The idea for the book came from the true story of St. Joseph’s Orphanage in Vermont. “When we first moved to Vermont, I lived near the original building, and it’s actually this really beautiful building … it was really arresting, and I drove by it almost every day.” Seybolt said. “It sat in my subconscious for a while, and then the idea sort of slowly came to me bit by bit. I had my main character, and I had my ending and beyond that, I’m not really much of a planner.”

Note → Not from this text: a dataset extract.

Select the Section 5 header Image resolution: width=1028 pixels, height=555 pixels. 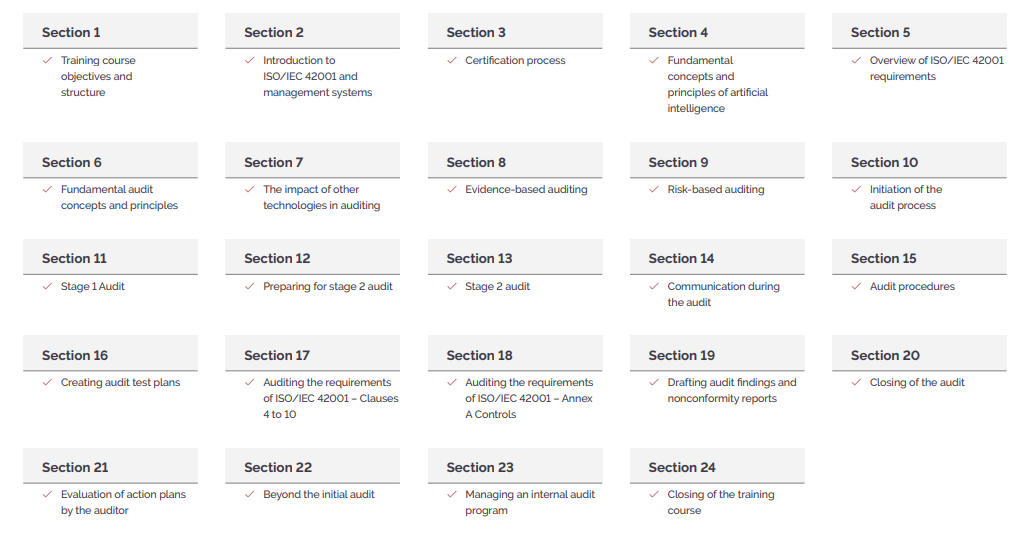point(919,31)
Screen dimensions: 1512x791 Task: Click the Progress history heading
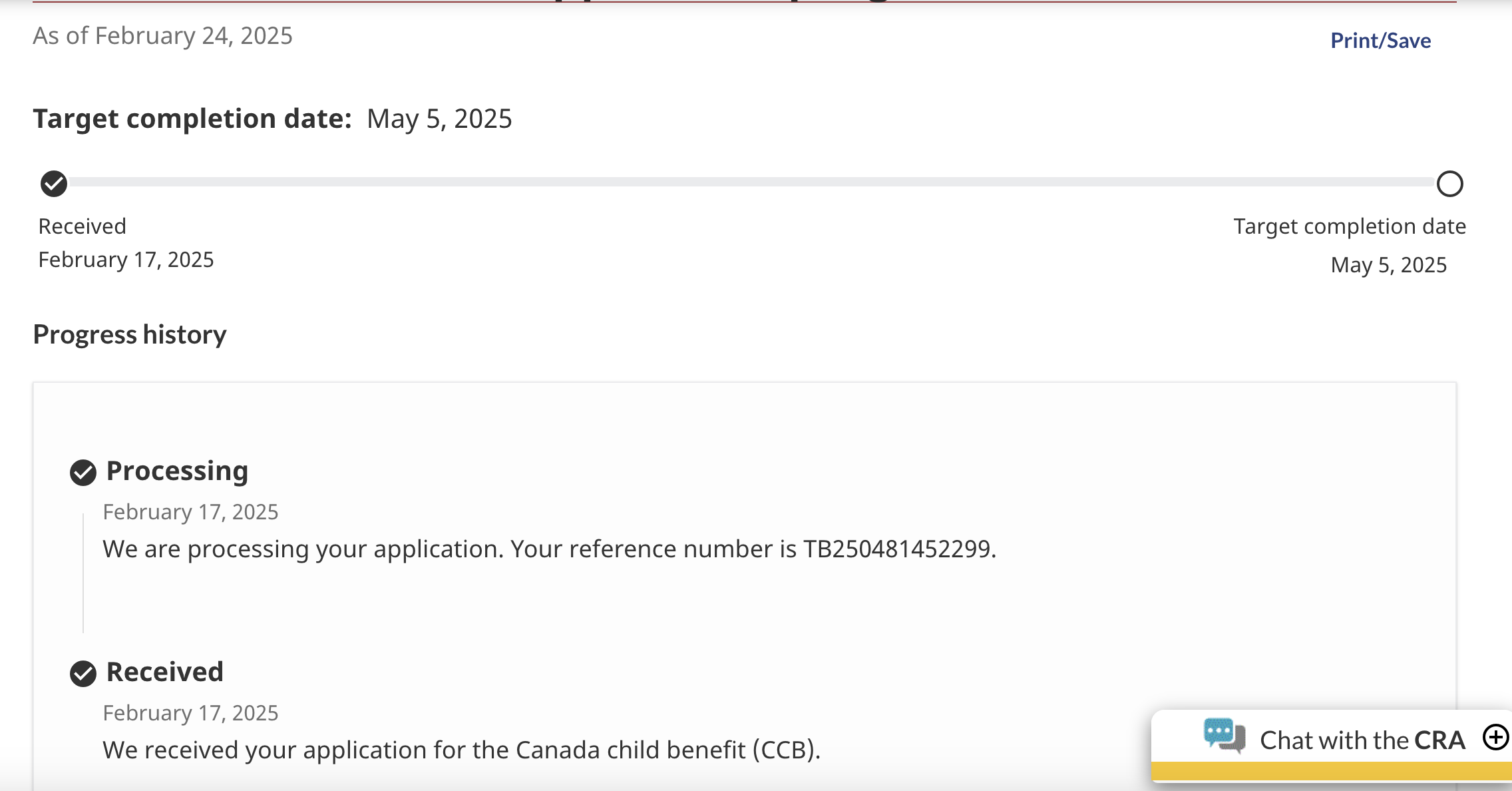pyautogui.click(x=130, y=334)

It took her about two and half years to write “Coram House,” – “longer than I’ve spent writing anything,” she said. “Once I admitted to myself I was sort of writing a book, then I started trying to sneak away for longer, take an afternoon on the weekends and try to focus on it. But I was working the whole time, so it was a lot of really early mornings where I’d get up at like five and try and work for a few hours before work and school for the kids. I wrote it on borrowed time.”
Seybolt carefully crafted query letters to agents about her new book and had signed with one within a couple weeks. They sold the book to a publisher within the span of another few weeks.
“It was like six weeks,” she said, “from sending out my first letter to signing the book deal.”
Now that her debut novel is out, Seybolt has book events scattered throughout the spring. “The weirdest part about publishing a book is that mostly it’s out of your control by now,” she said.
She has already started working on her next book, which will be in the same genre but with an entirely new plot and characters.
“It’s not a follow up book at all, but I think it would appeal to the same audience who likes this book,” she said.